The Wall Street Journal Editorial Board said Thursday that President Donald Trump’s decision to withdraw troops from Germany invites Russian aggression.
WSJ’s editorial board accused Trump in an editorial of weakening America’s military posture by withdrawing approximately 12,000 troops from Germany while receiving nothing in return.
The board said the president seems to be “undermining America’s military position” based on irritation over Germany’s failure to meet NATO obligations.
NATO members agreed in 2014 to raise defense spending to at least 2% of their GDP, NPR reported. In 2019, Germany spent 1.38% of its GDP on defense, according to a German state news outlet.
WSJ compared the move to former President Barack Obama’s troop withdrawals from Germany in 2012 and 2013. A year after this action, Russian President Vladimir Putin authorized an invasion of the Crimean Peninsula in Ukraine, WSJ reported.
Trump’s withdrawal plan could cost between $6 billion and $8 billion, the WSJ reported.
Democrats and Republicans have criticized Trump’s plan, CNN reported Wednesday.

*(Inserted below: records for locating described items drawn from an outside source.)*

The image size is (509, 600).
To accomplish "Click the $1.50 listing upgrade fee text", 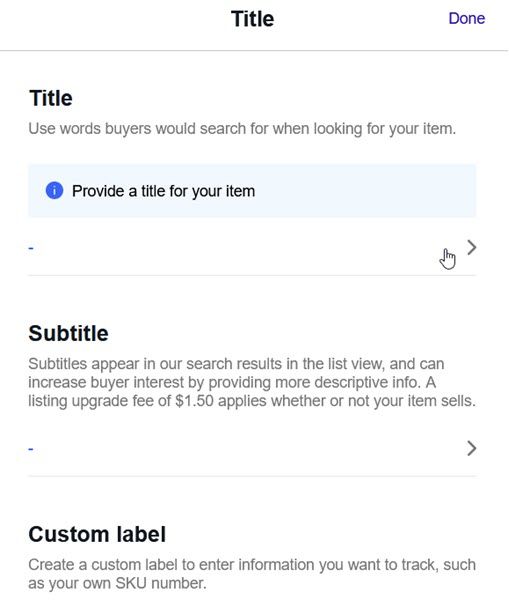I will tap(194, 401).
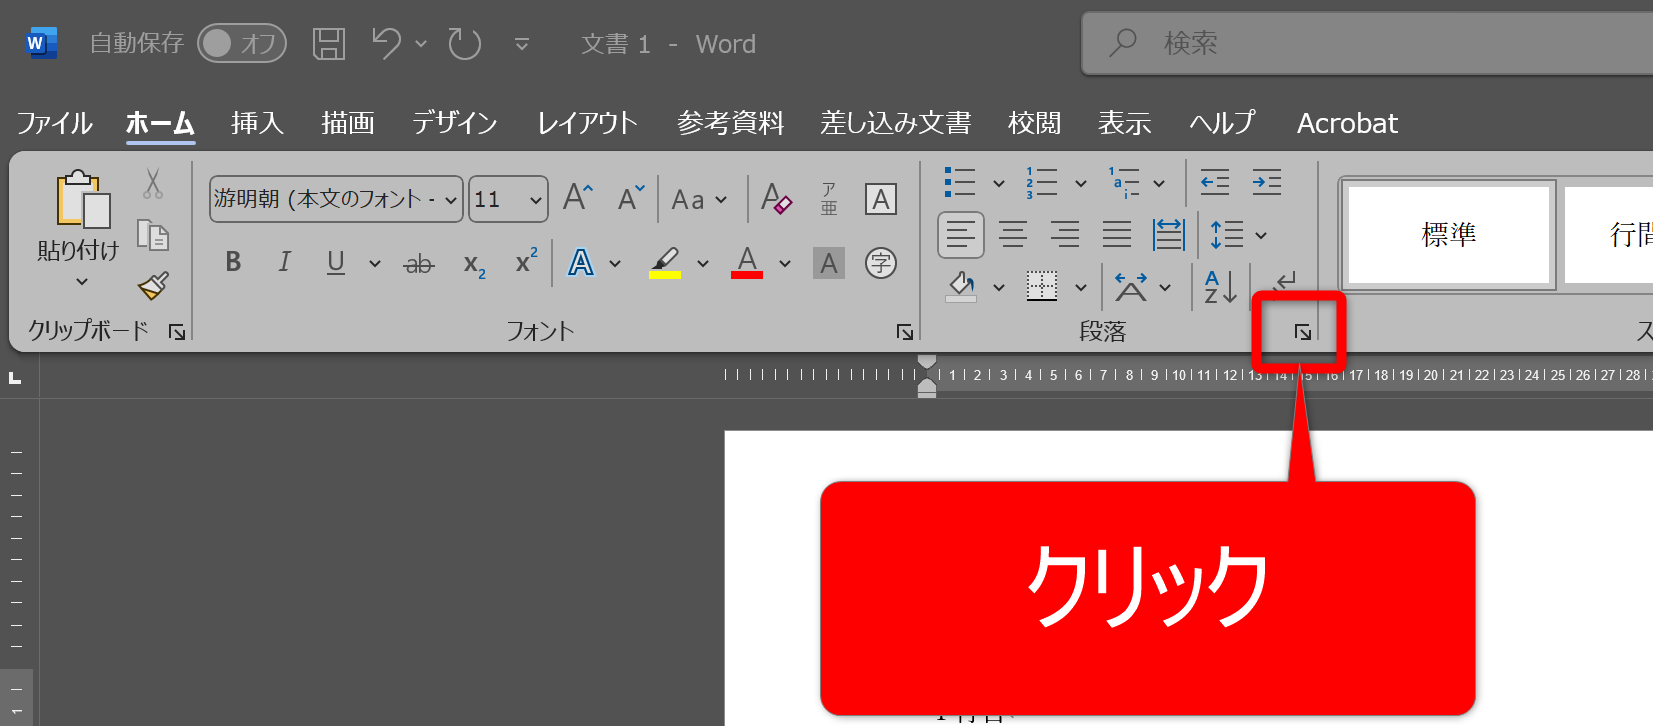Click the Cut scissors icon
The width and height of the screenshot is (1653, 726).
point(153,183)
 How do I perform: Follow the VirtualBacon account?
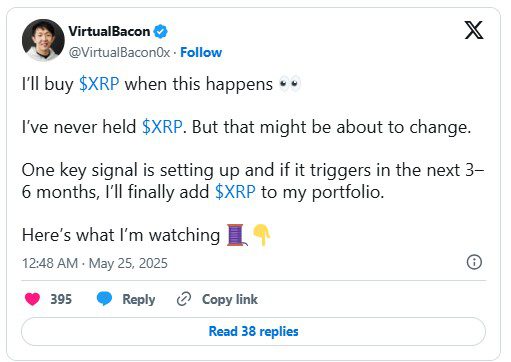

“Champagne must be flowing freely at the Kremlin,” New Jersey Democrat Sen. Robert Menendez said in a statement Wednesday. “On a nearly daily basis, President Trump pays off the debt owed to President Putin who supported his 2016 election.”
Sen. Ben Sasse said the president has a “lack of strategic understanding” of the issue in a statement Wednesday.
“U.S. troops aren’t stationed around the world as traffic cops or welfare caseworkers – they’re restraining the expansionary aims of the world’s worst regimes, chiefly China and Russia,” said the Nebraska Republican.
Wyoming Republican Rep. Liz Cheney called the policy “dangerously misguided” in a June 6 tweet.
“If the United States abandons allies, withdraws our forces, and retreats within our borders, the cause of freedom – on which our nation was founded and our security depends – will be in peril,” the third-highest ranking Republican in the House said.